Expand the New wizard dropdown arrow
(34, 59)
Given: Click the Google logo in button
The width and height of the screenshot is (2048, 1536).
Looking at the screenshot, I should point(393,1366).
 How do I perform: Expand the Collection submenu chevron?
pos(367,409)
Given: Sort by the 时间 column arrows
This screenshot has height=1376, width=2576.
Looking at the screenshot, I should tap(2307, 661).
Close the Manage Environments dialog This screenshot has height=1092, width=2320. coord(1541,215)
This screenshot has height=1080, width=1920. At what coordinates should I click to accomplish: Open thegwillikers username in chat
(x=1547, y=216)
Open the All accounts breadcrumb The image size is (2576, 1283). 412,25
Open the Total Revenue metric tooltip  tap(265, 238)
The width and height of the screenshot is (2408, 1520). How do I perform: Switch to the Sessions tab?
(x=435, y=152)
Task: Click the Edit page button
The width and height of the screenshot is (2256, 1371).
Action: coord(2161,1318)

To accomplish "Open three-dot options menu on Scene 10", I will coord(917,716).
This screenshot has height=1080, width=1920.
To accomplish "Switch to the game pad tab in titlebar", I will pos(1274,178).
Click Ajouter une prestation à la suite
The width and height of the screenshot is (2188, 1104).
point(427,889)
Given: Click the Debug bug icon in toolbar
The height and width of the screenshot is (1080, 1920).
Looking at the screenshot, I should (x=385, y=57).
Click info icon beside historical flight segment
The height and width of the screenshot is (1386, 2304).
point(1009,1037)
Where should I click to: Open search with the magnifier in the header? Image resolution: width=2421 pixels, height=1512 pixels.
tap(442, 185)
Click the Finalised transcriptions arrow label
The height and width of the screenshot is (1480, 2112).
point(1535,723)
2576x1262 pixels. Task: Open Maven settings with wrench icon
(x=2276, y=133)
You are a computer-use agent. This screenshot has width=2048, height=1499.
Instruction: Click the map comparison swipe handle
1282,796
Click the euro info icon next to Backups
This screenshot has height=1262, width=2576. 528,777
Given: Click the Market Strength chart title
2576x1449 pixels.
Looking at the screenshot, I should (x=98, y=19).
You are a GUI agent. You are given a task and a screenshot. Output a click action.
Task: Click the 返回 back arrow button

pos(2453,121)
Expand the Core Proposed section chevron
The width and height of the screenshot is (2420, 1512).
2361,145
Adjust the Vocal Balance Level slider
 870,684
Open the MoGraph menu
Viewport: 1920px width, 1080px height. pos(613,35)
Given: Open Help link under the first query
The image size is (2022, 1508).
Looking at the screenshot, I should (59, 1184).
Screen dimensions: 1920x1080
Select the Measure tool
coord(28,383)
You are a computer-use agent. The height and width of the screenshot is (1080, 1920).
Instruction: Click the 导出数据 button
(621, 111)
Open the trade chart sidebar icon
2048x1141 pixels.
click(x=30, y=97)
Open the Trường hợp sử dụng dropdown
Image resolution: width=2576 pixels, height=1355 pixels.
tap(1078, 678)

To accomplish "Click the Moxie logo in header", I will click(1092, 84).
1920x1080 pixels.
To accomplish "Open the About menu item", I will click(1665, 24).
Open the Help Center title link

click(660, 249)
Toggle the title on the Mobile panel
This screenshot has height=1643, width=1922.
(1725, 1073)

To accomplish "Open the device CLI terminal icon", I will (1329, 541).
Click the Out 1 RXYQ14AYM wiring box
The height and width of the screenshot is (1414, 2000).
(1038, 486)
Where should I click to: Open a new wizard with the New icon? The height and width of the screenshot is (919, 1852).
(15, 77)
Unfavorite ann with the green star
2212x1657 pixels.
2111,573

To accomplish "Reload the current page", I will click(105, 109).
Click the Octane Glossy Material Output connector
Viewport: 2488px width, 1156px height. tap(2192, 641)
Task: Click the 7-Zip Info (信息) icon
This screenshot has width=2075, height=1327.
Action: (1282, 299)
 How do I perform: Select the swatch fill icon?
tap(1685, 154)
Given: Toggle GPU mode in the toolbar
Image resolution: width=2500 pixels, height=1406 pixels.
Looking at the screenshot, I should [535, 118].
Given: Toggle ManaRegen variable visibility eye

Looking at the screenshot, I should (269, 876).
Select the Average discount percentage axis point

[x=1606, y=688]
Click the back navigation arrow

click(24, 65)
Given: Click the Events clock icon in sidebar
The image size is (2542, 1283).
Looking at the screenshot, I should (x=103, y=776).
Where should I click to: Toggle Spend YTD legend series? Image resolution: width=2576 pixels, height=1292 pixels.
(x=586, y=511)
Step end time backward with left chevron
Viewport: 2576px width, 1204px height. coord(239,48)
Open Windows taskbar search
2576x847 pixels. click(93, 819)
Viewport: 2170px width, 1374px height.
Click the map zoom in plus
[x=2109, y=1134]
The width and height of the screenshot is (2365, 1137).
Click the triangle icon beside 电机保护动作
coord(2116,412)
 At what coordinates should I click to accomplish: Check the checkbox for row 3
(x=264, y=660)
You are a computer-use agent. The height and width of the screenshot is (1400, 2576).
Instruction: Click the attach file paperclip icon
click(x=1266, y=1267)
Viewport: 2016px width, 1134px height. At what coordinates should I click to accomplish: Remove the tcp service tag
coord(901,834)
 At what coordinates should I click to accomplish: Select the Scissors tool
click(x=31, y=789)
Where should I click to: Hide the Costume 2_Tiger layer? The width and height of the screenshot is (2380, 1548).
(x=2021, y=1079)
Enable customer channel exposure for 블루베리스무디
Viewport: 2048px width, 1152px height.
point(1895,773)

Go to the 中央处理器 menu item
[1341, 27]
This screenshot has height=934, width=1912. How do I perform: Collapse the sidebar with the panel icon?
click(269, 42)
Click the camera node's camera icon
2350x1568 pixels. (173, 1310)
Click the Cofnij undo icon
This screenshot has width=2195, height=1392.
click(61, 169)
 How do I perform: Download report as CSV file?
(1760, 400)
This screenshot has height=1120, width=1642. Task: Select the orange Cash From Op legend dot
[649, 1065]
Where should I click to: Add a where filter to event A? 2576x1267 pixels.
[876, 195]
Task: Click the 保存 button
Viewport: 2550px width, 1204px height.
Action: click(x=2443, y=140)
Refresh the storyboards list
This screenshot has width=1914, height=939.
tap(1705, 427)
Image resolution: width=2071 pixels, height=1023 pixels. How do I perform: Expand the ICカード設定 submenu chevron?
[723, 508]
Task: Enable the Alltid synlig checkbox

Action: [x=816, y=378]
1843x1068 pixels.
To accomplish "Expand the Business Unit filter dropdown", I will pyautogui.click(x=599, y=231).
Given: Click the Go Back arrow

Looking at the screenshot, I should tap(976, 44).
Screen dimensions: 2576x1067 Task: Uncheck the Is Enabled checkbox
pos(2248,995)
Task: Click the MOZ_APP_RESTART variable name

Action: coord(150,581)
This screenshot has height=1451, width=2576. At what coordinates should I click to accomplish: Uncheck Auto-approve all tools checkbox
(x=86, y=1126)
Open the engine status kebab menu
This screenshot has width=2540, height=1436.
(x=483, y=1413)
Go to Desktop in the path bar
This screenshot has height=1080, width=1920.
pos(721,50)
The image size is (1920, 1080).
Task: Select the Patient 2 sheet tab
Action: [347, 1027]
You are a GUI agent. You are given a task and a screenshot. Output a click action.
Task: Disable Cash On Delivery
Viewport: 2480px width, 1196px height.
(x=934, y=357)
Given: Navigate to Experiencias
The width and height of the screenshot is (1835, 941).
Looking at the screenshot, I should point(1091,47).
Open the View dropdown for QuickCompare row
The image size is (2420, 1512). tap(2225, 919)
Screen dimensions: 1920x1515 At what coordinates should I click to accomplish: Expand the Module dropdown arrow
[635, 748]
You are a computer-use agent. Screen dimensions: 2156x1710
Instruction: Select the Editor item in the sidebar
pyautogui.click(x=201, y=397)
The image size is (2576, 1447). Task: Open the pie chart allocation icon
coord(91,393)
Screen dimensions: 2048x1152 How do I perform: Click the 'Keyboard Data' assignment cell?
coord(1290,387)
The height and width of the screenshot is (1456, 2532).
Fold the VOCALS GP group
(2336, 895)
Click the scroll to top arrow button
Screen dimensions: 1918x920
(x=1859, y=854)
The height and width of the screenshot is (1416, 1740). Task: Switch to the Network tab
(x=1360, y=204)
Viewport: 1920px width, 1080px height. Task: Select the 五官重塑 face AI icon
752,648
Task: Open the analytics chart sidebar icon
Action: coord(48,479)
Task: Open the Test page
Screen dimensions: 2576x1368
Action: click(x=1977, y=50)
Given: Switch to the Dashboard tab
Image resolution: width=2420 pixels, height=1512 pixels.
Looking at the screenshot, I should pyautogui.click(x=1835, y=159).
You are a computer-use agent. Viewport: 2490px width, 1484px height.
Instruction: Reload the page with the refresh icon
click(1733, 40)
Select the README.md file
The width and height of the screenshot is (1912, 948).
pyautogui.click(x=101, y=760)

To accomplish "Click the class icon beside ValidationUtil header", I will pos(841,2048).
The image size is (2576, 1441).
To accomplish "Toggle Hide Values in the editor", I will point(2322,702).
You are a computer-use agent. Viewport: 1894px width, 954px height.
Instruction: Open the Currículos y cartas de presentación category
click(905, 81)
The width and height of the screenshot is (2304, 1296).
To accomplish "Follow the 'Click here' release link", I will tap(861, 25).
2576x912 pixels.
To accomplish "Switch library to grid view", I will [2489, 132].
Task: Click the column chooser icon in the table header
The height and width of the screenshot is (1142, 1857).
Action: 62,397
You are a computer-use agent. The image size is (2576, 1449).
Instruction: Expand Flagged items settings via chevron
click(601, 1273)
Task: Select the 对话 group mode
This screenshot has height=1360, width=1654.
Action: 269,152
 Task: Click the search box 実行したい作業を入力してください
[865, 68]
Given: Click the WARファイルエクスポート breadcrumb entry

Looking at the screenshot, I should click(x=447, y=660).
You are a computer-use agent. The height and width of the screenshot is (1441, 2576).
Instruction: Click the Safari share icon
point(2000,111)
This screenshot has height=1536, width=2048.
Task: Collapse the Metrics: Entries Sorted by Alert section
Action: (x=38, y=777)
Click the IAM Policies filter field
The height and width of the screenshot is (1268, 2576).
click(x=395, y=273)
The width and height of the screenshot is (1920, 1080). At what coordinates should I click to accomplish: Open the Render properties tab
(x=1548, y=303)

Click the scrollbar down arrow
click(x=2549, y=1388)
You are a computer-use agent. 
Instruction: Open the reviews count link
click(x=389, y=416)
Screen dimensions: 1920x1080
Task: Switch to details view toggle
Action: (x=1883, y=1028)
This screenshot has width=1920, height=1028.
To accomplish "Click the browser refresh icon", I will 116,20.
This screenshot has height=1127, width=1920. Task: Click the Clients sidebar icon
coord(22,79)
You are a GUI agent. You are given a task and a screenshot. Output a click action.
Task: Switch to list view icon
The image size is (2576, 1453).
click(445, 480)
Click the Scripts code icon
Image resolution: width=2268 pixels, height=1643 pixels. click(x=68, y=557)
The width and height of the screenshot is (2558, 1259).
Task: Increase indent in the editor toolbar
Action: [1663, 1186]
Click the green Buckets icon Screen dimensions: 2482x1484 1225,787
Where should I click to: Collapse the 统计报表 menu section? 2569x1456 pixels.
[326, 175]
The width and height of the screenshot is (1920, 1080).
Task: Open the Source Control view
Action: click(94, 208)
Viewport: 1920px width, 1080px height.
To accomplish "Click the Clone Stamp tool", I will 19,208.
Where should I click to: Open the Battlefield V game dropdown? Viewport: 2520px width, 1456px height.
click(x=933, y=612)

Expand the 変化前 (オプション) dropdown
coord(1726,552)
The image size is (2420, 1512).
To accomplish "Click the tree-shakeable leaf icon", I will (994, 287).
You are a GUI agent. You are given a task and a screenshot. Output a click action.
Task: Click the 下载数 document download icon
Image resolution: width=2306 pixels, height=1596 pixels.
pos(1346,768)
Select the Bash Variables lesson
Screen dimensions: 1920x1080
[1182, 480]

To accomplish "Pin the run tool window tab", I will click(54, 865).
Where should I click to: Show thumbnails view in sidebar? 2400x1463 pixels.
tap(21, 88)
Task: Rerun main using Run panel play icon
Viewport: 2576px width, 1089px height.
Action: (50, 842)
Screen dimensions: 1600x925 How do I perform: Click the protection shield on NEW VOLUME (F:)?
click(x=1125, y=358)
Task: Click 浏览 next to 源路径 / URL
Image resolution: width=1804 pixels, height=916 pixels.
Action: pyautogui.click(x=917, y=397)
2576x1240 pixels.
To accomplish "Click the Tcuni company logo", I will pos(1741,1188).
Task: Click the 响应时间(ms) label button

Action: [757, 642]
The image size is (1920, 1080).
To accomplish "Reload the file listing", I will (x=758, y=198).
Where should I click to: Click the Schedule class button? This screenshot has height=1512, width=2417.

WHAT YOU SHOULD DO:
In the records above, find the lines containing "column" and copy them.

PROBLEM SOLUTION:
Given: Sort by the 时间 column arrows
Task: Click the column chooser icon in the table header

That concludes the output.